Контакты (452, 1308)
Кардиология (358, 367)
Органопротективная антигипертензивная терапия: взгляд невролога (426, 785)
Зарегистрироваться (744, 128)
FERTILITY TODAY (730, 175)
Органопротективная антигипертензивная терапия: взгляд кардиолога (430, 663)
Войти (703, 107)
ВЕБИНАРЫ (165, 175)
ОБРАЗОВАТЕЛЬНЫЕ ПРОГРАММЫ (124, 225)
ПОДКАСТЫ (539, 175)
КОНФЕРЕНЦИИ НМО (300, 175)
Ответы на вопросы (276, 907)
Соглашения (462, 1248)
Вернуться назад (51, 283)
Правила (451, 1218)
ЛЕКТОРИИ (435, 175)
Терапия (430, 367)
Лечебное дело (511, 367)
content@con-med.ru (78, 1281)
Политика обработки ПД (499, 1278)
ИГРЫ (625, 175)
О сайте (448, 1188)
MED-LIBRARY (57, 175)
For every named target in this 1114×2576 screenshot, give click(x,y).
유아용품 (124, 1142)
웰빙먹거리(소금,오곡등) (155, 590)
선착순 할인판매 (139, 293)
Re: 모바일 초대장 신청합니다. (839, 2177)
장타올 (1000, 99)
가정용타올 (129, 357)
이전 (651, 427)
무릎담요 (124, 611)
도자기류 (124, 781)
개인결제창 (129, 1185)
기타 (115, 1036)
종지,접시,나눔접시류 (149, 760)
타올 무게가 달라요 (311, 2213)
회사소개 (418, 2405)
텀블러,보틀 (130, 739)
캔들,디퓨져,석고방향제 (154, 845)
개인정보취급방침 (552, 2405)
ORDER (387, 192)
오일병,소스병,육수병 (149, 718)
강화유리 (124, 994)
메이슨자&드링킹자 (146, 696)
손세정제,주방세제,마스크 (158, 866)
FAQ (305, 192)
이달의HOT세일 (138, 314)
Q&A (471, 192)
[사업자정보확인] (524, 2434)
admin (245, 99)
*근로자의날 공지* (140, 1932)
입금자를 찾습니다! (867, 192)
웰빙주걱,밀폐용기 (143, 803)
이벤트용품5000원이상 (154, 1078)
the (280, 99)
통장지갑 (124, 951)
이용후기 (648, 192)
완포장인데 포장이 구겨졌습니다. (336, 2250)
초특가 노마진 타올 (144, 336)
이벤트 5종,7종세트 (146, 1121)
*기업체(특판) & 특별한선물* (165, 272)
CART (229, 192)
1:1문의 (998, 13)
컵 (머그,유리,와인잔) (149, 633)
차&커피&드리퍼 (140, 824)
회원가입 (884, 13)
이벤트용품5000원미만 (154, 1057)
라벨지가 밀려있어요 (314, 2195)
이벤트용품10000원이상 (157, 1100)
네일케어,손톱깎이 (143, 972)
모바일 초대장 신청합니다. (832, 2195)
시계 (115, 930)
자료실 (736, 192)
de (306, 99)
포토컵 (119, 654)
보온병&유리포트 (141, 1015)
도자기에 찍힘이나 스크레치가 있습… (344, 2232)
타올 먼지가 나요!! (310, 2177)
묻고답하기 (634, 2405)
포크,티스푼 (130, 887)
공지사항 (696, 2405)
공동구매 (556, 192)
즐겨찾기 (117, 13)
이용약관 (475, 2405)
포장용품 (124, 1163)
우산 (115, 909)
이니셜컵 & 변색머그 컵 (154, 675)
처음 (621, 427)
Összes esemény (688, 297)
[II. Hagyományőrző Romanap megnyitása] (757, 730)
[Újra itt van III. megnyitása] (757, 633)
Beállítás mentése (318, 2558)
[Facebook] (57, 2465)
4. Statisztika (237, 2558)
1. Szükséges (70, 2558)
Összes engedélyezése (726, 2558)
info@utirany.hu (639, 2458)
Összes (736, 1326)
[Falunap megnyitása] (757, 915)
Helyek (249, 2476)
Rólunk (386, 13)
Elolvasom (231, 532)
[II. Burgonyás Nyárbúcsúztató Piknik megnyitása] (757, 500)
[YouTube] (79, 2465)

######

== About this exercise ==
Begin at the line containing "[Falunap megnyitása] (757, 915)" and reproduce every line through the last one in the records above, exactly.

== Completed task ==
[Falunap megnyitása] (757, 915)
Helyek (249, 2476)
Rólunk (386, 13)
Elolvasom (231, 532)
[II. Burgonyás Nyárbúcsúztató Piknik megnyitása] (757, 500)
[YouTube] (79, 2465)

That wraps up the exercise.